### TASK REQUIREMENTS
Of the lines in the data below, write out exactly those from the one holding "Where should I click to: Click the business" through the one holding "This screenshot has height=377, width=699.", both included.

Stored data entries
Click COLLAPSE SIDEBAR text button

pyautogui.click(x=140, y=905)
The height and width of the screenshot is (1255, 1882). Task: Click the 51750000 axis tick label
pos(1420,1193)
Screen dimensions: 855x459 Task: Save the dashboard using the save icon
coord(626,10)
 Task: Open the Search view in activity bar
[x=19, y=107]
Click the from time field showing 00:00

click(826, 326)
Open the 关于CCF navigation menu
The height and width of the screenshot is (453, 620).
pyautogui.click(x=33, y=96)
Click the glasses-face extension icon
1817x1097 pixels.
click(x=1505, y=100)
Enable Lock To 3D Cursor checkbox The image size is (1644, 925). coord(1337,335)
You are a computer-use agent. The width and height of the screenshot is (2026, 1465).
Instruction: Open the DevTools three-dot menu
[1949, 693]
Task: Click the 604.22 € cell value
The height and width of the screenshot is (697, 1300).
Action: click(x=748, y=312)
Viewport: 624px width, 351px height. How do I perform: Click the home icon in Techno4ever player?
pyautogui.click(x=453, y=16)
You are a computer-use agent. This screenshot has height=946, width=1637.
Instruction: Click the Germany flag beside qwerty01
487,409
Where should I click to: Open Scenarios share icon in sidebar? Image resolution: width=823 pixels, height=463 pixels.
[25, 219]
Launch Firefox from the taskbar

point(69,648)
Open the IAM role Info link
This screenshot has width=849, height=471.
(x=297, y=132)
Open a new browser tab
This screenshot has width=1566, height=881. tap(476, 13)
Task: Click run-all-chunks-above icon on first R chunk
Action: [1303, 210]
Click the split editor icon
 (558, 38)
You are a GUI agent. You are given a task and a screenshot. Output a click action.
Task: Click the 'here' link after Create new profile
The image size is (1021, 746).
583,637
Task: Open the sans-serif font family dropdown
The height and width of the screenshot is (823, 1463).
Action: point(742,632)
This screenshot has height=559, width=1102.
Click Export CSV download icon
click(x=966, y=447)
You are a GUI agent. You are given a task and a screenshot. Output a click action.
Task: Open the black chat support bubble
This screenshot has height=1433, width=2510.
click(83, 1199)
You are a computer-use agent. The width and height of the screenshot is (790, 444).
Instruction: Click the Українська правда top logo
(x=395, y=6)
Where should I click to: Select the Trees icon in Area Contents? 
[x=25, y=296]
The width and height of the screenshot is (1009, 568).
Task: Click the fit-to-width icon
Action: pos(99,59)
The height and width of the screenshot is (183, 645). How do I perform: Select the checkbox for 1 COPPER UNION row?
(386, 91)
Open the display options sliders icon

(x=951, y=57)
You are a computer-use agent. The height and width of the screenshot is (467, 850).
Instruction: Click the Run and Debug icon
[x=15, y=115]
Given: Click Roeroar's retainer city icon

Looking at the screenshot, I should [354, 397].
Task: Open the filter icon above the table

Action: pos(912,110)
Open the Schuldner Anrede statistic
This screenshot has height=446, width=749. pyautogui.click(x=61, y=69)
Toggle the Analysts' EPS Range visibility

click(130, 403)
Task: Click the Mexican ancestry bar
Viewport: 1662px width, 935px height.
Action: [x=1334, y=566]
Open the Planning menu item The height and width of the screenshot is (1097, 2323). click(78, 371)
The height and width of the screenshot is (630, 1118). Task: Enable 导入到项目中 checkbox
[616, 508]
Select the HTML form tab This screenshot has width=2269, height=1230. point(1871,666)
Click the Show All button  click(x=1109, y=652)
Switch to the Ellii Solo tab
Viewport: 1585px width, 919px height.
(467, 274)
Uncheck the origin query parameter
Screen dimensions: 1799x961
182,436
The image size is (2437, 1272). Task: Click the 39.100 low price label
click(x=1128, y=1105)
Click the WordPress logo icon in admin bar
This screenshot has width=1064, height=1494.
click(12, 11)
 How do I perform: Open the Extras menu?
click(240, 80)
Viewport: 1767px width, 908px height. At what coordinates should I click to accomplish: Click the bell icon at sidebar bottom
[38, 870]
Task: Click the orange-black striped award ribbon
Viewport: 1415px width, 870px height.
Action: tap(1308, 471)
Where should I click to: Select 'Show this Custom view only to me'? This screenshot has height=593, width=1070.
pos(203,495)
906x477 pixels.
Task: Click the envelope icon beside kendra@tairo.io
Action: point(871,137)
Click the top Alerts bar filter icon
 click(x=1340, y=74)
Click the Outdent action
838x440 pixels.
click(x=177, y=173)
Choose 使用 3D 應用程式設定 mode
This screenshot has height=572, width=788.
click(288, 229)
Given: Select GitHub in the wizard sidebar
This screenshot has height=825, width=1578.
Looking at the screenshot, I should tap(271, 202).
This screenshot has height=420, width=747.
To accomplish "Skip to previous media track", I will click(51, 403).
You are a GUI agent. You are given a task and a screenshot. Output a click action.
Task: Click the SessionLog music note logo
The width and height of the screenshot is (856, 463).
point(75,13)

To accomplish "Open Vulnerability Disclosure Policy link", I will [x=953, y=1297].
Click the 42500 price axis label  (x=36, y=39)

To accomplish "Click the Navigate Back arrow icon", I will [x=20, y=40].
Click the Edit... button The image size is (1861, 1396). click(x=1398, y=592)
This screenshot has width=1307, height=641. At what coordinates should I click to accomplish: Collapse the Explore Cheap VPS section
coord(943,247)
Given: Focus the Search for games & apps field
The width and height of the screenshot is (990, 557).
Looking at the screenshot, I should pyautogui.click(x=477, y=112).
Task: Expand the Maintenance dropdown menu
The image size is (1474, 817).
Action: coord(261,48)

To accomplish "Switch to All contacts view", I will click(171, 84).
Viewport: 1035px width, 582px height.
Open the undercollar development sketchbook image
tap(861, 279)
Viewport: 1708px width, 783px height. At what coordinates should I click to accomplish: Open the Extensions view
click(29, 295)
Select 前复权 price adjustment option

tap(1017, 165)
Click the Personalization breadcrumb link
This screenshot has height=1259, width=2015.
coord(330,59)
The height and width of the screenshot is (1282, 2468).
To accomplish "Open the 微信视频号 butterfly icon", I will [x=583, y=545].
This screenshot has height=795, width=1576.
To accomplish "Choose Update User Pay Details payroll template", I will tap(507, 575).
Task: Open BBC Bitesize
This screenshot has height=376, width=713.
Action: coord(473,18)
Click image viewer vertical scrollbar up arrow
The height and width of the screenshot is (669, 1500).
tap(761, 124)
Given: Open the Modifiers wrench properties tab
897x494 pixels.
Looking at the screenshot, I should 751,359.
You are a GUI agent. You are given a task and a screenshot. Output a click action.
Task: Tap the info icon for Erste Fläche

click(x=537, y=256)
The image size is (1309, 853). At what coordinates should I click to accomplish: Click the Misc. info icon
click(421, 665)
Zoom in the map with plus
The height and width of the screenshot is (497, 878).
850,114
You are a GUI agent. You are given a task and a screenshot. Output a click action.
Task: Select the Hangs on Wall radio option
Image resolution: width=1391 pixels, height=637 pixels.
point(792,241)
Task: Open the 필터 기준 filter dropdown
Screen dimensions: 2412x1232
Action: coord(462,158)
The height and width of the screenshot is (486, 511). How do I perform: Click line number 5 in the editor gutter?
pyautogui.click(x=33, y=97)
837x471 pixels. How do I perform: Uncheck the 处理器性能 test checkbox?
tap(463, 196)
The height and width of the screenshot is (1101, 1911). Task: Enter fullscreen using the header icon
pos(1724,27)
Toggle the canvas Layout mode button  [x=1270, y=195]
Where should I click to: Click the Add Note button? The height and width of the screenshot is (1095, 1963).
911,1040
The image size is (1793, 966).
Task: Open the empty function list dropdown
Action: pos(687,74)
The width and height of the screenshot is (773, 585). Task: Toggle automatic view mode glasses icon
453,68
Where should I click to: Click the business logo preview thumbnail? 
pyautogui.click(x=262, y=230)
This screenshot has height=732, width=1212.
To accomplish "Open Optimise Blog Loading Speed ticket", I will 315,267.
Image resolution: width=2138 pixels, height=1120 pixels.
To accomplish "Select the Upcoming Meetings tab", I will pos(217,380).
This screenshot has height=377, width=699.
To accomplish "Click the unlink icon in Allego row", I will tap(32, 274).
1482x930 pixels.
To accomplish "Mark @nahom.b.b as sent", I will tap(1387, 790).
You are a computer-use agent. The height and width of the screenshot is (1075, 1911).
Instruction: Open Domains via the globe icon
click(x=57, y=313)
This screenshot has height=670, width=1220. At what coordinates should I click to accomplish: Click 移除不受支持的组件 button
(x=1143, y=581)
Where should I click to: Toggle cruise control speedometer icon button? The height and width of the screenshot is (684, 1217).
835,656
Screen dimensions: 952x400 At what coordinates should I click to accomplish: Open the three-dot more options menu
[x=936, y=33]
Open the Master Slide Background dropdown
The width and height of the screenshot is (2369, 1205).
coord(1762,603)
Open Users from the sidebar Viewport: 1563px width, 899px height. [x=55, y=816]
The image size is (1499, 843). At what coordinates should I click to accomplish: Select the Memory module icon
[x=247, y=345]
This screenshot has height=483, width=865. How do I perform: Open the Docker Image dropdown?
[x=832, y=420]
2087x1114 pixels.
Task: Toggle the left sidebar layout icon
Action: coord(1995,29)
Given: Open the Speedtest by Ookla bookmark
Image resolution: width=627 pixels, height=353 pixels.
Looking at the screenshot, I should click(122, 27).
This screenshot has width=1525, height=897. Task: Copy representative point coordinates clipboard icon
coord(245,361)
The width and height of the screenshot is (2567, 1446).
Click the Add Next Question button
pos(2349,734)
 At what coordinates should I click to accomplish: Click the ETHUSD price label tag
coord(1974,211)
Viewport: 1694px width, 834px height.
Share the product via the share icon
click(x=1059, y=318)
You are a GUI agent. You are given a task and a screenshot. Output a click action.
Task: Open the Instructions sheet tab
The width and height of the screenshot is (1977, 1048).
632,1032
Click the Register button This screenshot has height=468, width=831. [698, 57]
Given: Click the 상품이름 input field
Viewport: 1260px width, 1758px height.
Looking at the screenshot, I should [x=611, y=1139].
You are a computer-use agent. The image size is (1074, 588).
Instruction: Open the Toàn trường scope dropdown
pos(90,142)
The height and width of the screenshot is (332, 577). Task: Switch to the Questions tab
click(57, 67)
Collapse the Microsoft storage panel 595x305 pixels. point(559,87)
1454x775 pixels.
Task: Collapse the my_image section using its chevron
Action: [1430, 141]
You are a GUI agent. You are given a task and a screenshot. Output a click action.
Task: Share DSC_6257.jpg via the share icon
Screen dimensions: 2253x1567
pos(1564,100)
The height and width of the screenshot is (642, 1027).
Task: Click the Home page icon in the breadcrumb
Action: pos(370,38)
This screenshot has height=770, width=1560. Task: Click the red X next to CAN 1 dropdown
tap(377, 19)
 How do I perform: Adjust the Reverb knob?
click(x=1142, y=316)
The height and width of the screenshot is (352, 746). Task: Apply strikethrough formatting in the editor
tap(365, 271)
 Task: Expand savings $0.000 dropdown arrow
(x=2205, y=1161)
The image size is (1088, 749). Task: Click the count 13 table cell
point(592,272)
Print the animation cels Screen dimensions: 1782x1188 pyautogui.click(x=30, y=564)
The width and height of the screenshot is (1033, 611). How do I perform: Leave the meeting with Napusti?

### WRITTEN REPLY
Where should I click to: Click the business logo preview thumbnail? 
pyautogui.click(x=262, y=230)
This screenshot has height=732, width=1212.
To accomplish "Open Optimise Blog Loading Speed ticket", I will 315,267.
Image resolution: width=2138 pixels, height=1120 pixels.
To accomplish "Select the Upcoming Meetings tab", I will pos(217,380).
This screenshot has height=377, width=699.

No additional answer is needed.